● **What to produce**
Return the full set of entries exactly. Omit none.

● **Input data**
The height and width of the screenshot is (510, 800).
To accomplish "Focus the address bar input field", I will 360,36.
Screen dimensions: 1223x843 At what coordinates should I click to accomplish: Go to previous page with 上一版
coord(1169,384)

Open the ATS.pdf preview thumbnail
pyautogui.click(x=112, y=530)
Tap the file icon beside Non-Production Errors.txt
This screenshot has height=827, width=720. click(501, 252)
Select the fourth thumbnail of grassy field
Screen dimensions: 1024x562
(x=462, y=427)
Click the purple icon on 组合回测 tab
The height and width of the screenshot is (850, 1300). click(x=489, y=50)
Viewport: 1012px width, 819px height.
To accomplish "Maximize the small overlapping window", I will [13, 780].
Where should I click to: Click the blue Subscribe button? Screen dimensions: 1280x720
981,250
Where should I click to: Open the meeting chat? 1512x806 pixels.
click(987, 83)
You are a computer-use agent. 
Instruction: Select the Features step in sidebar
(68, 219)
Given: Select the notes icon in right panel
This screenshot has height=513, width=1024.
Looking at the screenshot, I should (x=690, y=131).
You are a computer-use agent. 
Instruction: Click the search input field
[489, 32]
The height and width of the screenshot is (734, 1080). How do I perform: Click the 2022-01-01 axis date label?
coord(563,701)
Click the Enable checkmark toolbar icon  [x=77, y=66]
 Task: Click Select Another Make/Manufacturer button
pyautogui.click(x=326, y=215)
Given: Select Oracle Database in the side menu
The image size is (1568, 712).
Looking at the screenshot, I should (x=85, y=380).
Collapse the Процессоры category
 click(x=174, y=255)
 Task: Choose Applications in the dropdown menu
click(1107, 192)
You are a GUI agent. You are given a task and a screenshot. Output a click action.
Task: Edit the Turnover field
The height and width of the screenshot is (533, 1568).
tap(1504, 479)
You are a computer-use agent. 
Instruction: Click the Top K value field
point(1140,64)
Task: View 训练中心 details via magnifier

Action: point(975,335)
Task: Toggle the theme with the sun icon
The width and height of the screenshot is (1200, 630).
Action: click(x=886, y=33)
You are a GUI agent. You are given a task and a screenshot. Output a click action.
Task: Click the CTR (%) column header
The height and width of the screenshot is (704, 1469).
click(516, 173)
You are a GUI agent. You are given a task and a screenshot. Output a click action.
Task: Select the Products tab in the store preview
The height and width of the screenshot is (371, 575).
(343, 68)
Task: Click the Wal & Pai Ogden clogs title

● **Solution to the problem**
The height and width of the screenshot is (510, 800).
To accomplish "Focus the address bar input field", I will 360,36.
Screen dimensions: 1223x843 At what coordinates should I click to accomplish: Go to previous page with 上一版
coord(1169,384)

Open the ATS.pdf preview thumbnail
pyautogui.click(x=112, y=530)
Tap the file icon beside Non-Production Errors.txt
This screenshot has height=827, width=720. click(501, 252)
Select the fourth thumbnail of grassy field
Screen dimensions: 1024x562
(x=462, y=427)
Click the purple icon on 组合回测 tab
The height and width of the screenshot is (850, 1300). click(x=489, y=50)
Viewport: 1012px width, 819px height.
To accomplish "Maximize the small overlapping window", I will [13, 780].
Where should I click to: Click the blue Subscribe button? Screen dimensions: 1280x720
981,250
Where should I click to: Open the meeting chat? 1512x806 pixels.
click(987, 83)
You are a computer-use agent. 
Instruction: Select the Features step in sidebar
(68, 219)
Given: Select the notes icon in right panel
This screenshot has height=513, width=1024.
Looking at the screenshot, I should (x=690, y=131).
You are a computer-use agent. 
Instruction: Click the search input field
[489, 32]
The height and width of the screenshot is (734, 1080). How do I perform: Click the 2022-01-01 axis date label?
coord(563,701)
Click the Enable checkmark toolbar icon  [x=77, y=66]
 Task: Click Select Another Make/Manufacturer button
pyautogui.click(x=326, y=215)
Given: Select Oracle Database in the side menu
The image size is (1568, 712).
Looking at the screenshot, I should (x=85, y=380).
Collapse the Процессоры category
 click(x=174, y=255)
 Task: Choose Applications in the dropdown menu
click(1107, 192)
You are a GUI agent. You are given a task and a screenshot. Output a click action.
Task: Edit the Turnover field
The height and width of the screenshot is (533, 1568).
tap(1504, 479)
You are a computer-use agent. 
Instruction: Click the Top K value field
point(1140,64)
Task: View 训练中心 details via magnifier

Action: point(975,335)
Task: Toggle the theme with the sun icon
The width and height of the screenshot is (1200, 630).
Action: click(x=886, y=33)
You are a GUI agent. You are given a task and a screenshot. Output a click action.
Task: Click the CTR (%) column header
The height and width of the screenshot is (704, 1469).
click(516, 173)
You are a GUI agent. You are given a task and a screenshot. Output a click action.
Task: Select the Products tab in the store preview
The height and width of the screenshot is (371, 575).
(343, 68)
Task: Click the Wal & Pai Ogden clogs title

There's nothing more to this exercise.